____ Record excerpts

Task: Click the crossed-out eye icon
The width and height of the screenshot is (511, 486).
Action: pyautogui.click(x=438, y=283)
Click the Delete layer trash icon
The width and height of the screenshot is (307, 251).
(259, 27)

________

◆ What you will do ◆
Copy out every line of the items above, changing nothing.

◆ Task output ◆
Task: Click the crossed-out eye icon
The width and height of the screenshot is (511, 486).
Action: pyautogui.click(x=438, y=283)
Click the Delete layer trash icon
The width and height of the screenshot is (307, 251).
(259, 27)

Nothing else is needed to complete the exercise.